Provided entries:
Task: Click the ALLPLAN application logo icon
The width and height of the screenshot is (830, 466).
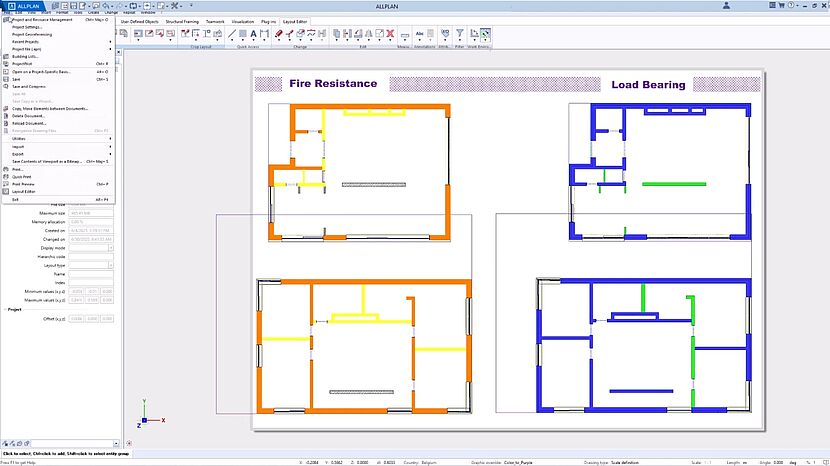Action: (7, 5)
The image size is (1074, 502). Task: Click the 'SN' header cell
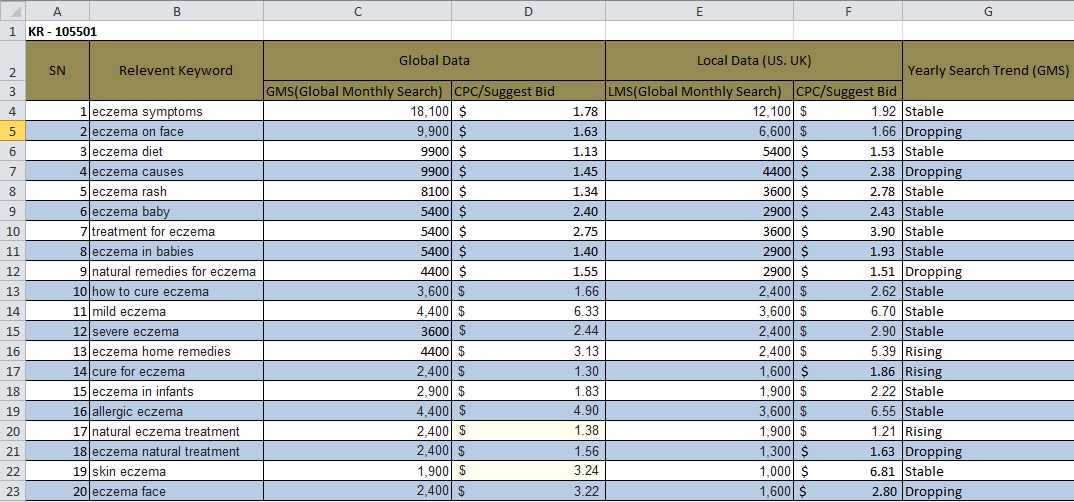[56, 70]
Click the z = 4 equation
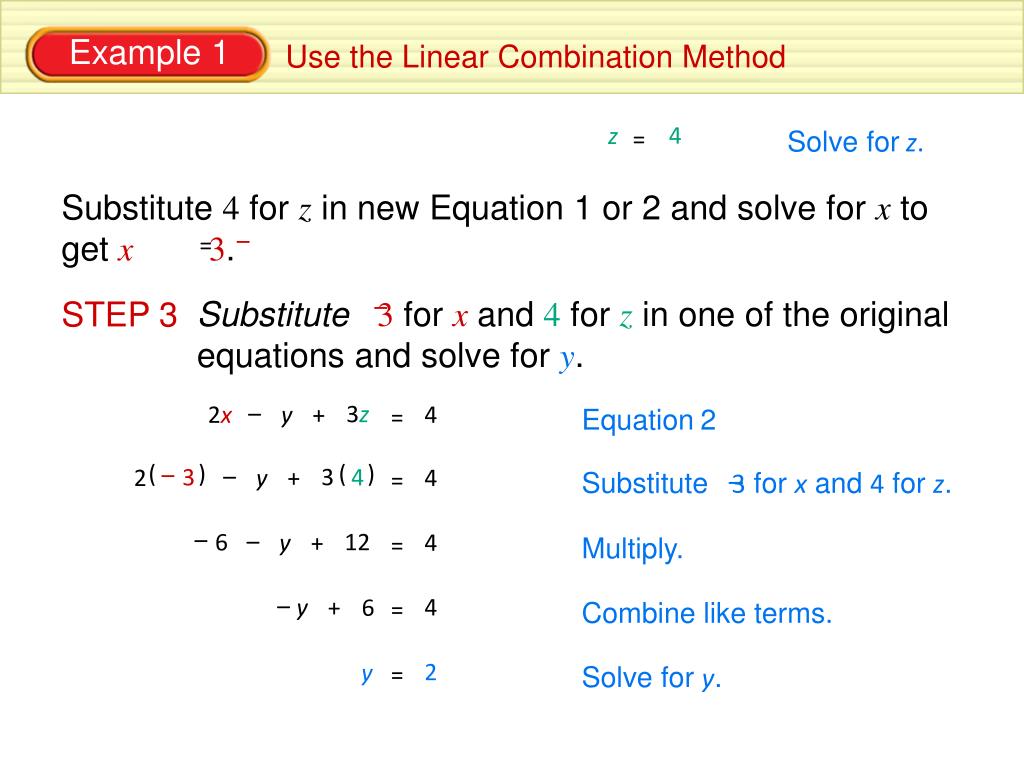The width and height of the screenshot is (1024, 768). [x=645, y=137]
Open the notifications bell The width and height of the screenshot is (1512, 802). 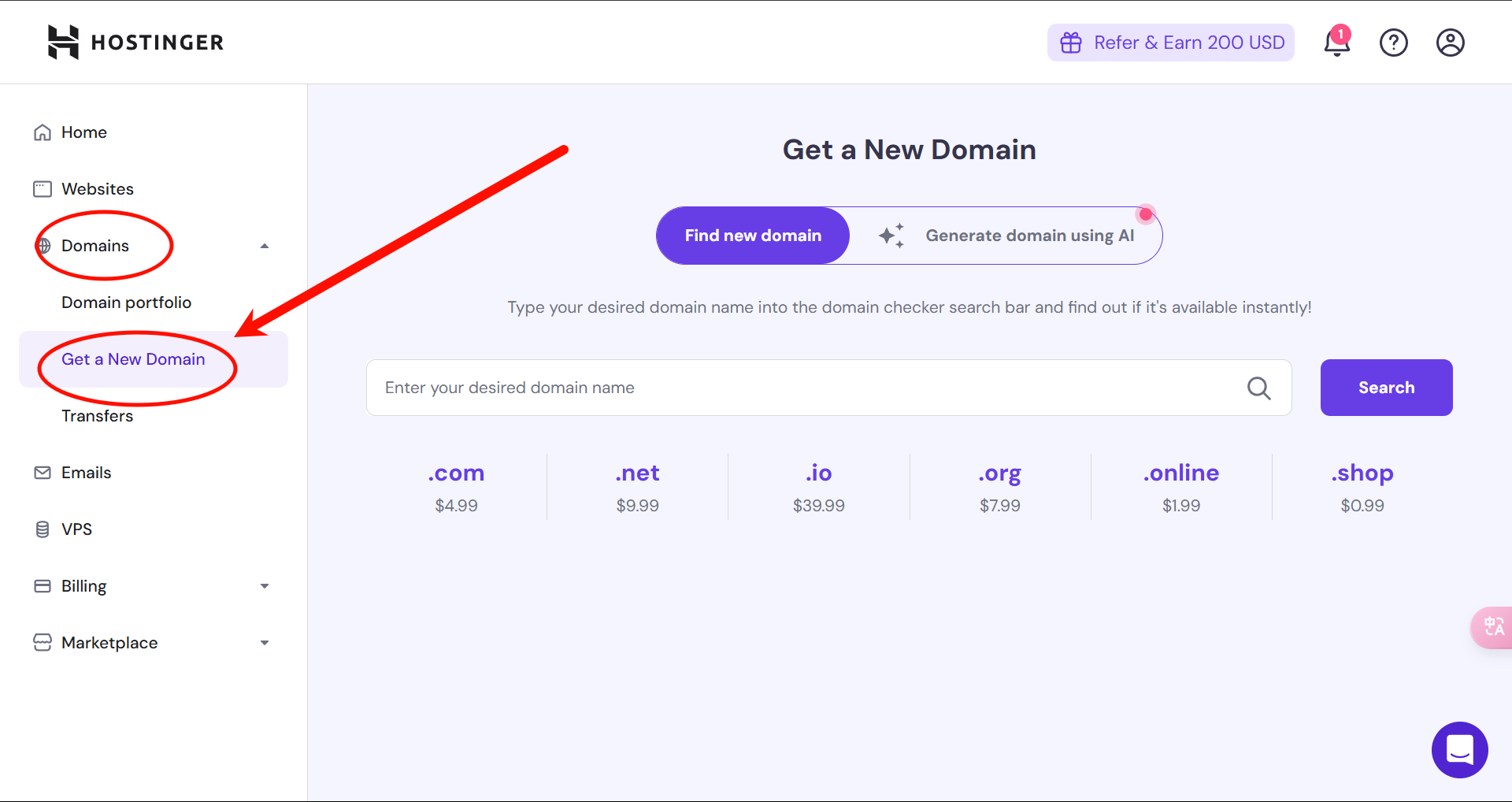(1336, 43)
* * *
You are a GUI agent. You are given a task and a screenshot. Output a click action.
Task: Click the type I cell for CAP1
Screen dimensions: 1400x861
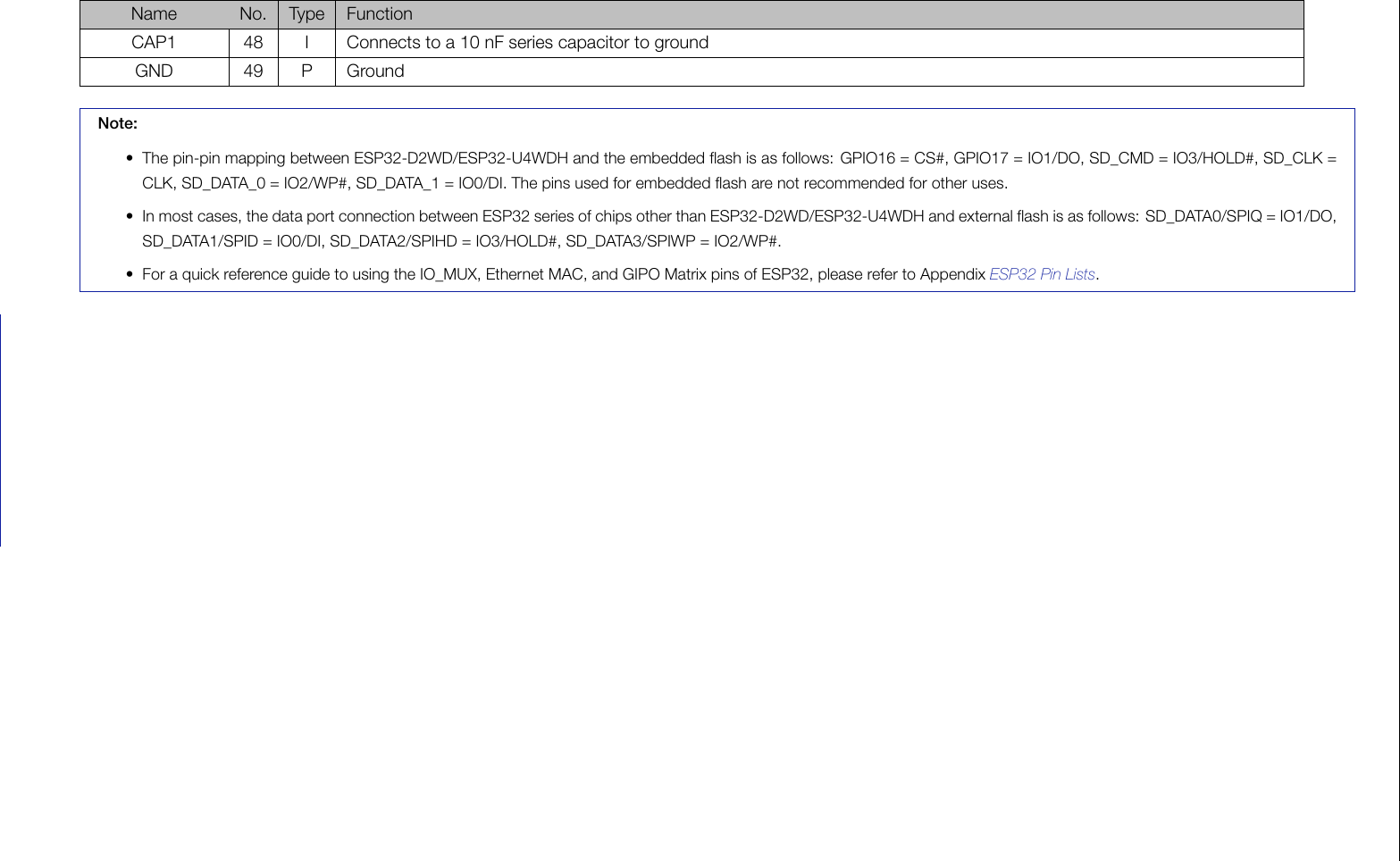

Your objective: For the listing above, print only the lines starting at the line containing "Task: Click the type I cell for CAP1" and ending at the line containing "Screen dimensions: 1400x861", exactly, both included.

Task output:
Task: Click the type I cell for CAP1
Screen dimensions: 1400x861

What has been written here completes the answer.